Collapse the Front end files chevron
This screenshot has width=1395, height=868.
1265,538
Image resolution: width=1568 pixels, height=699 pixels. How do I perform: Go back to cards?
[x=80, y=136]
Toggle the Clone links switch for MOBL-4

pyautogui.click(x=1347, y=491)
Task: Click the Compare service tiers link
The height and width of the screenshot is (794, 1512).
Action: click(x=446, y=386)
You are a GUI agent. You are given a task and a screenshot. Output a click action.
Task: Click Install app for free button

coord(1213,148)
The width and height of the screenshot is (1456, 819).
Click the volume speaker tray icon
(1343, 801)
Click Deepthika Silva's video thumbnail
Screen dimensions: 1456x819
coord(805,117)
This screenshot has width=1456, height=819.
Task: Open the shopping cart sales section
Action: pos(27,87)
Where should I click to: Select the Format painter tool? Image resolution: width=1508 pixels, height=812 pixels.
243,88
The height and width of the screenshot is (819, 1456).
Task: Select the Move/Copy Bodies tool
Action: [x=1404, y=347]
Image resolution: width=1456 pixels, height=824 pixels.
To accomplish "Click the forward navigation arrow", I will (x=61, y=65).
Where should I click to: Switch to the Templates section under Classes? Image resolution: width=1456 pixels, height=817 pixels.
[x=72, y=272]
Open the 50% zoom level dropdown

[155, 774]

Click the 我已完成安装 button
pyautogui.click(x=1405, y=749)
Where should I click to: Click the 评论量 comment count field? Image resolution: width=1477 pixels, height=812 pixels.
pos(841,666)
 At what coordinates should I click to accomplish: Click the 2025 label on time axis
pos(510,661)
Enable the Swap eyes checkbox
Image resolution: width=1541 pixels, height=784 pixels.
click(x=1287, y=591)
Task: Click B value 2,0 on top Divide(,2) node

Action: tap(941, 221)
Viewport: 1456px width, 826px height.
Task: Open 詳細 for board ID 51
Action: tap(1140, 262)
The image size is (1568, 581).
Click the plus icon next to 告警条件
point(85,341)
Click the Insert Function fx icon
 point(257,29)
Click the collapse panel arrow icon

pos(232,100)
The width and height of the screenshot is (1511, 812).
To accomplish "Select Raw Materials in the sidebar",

* **What to produce**
Lines wanted from the listing above: the line with "This screenshot has width=1395, height=868." up to and including the line with "The width and height of the screenshot is (1456, 819).". Please write them out exactly, adding nothing else.

* **Result**
This screenshot has width=1395, height=868.
1265,538
Image resolution: width=1568 pixels, height=699 pixels. How do I perform: Go back to cards?
[x=80, y=136]
Toggle the Clone links switch for MOBL-4

pyautogui.click(x=1347, y=491)
Task: Click the Compare service tiers link
The height and width of the screenshot is (794, 1512).
Action: click(x=446, y=386)
You are a GUI agent. You are given a task and a screenshot. Output a click action.
Task: Click Install app for free button

coord(1213,148)
The width and height of the screenshot is (1456, 819).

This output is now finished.